The problem is to find the no. of 3x3 matrices of perfect squares....like:

121

256

169

whose transpose is same as the original..

The solution I came up with is:

1.Make an array of vectors of the sq nos within the range..(such that..each array contains a vector of the no.s beginning with its(the array's) index...)

2.Iterate over the square nos in the range

--1.Put the current no. as the first row.

--2.Iterate over the set(that array of vectors!) which begins with the middle digit of the first row.

----1.Put the current no. as the 2nd row.

----2..Iterate over the set which begins with the 3rd digit of the first row.

------1.Put the no as the 3rd row.

------2.If the 3rd digit of the 2nd row == 2nd digit of the 3rd row.

----------<You have found one of such a matrix>

------3.Continue.

3.Output ..etc etc..

_____________________

It works...as expected..and finds out all of the matrices..

..But the 2 nested loops feels very ..err...clumsy ...take a look..

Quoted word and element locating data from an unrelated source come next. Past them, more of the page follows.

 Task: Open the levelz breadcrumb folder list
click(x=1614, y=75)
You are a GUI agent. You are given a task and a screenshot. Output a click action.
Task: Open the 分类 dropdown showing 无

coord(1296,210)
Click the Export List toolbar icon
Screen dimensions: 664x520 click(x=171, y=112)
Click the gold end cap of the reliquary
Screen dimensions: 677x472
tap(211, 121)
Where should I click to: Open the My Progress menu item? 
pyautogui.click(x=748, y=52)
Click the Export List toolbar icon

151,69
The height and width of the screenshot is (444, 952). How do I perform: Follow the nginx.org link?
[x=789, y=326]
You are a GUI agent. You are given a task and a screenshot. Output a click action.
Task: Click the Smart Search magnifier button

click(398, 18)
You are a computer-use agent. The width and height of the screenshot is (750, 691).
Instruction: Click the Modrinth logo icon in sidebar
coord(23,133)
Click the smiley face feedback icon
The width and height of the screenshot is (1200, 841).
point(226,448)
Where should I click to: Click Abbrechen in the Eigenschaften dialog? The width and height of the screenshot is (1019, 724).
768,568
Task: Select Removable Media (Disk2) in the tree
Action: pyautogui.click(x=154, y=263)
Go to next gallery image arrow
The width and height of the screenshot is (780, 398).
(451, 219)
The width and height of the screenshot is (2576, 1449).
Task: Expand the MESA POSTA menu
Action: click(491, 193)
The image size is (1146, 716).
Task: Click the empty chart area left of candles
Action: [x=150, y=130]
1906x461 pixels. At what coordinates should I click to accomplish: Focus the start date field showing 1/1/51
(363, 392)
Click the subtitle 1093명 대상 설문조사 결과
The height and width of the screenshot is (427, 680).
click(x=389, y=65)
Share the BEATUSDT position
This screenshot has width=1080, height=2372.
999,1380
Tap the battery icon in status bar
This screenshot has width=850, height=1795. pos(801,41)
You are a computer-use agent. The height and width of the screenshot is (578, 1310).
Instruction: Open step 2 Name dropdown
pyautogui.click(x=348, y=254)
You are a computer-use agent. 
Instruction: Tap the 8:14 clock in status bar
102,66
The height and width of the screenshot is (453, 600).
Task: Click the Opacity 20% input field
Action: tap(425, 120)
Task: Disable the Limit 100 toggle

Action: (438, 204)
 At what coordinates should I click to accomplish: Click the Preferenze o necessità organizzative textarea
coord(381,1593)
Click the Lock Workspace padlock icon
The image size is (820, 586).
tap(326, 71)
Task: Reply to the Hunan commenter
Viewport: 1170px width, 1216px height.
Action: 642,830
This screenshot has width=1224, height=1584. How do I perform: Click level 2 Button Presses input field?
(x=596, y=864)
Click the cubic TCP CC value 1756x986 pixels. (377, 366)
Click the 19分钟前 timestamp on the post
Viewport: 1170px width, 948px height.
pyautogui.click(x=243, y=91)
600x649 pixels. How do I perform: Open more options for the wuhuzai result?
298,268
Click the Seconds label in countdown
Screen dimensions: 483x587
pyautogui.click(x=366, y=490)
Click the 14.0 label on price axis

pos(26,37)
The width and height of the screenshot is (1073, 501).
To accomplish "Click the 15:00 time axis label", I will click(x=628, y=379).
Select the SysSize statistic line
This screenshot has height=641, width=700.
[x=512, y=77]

..... I figured out(not having a good idea about the mathematical aspects of algorithms..)..that this is better than iterating over all(more than 20!) the possible matrices..Code:for(c=10;c*c<1000;c++) { temp.v1=itotr(c*c); for(VI it1=st[temp.v1[1]].begin();it1!=st[temp.v1[1]].end();it1++) { temp.v2=*it1; for(VI it2=st[temp.v1[2]].begin();it2!=st[temp.v1[2]].end();it2++) { temp.v3=*it2; if(temp.v2[2]==temp.v3[1]) { mc++; storage.push_back(temp); } } } }

IS there a better and simpler way of doing this...??